START DATA RECORDS

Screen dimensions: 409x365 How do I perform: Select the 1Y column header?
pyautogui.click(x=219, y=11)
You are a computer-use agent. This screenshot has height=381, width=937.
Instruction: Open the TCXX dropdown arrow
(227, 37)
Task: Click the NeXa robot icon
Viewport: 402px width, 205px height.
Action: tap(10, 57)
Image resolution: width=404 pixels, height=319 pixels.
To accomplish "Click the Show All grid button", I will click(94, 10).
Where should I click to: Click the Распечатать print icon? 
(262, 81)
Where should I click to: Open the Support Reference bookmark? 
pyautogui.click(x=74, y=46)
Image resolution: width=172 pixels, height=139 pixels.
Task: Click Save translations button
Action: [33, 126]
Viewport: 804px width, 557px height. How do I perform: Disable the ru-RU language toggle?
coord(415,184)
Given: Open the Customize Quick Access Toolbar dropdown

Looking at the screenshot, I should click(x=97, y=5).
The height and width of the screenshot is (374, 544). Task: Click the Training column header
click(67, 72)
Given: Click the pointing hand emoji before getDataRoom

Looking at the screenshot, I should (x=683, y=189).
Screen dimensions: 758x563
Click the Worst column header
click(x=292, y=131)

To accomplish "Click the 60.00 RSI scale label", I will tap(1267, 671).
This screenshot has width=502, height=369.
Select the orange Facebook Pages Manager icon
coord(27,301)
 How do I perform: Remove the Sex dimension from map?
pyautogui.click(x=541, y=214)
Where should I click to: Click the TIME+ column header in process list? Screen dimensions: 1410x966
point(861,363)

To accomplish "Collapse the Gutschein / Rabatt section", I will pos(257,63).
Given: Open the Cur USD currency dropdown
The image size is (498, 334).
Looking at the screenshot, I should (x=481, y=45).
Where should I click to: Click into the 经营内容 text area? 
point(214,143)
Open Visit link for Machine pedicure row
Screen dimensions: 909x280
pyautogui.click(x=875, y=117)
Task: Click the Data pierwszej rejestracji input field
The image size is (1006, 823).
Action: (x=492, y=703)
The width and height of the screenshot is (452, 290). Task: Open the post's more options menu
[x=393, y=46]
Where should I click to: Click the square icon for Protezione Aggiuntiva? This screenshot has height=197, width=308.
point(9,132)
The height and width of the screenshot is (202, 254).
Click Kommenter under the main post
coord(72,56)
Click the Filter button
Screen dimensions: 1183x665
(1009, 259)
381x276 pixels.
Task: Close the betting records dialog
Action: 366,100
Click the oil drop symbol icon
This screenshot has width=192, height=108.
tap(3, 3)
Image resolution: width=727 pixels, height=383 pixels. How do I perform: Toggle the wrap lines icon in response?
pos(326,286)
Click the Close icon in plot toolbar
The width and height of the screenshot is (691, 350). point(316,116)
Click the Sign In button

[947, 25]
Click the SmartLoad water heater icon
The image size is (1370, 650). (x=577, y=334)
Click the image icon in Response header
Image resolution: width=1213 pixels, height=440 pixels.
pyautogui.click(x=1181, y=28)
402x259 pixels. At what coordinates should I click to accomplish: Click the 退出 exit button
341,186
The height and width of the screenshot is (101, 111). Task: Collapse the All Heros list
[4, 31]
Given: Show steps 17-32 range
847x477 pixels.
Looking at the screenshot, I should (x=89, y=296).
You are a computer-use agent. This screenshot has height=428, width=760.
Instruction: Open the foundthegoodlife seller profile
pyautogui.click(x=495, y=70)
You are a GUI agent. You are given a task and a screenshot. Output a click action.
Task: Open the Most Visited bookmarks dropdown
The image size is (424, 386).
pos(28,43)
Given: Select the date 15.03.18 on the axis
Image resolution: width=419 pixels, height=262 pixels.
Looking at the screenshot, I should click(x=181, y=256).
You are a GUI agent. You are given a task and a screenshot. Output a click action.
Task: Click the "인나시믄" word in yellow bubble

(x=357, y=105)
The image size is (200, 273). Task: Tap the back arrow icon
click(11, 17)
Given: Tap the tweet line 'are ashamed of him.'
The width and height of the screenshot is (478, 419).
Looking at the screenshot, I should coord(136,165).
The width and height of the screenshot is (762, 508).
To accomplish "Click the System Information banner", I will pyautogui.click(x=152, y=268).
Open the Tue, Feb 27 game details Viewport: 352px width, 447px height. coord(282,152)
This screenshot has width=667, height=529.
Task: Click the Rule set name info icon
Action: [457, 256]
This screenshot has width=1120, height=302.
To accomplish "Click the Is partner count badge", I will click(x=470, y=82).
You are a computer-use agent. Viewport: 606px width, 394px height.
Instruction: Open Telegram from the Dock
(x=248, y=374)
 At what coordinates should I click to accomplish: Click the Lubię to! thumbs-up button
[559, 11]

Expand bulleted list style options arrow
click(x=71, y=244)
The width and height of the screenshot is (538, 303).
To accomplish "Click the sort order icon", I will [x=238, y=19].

END DATA RECORDS

» **PROBLEM**: From the data above, determine how many lines hold "agent", and write only the number.

» **RESULT**: 5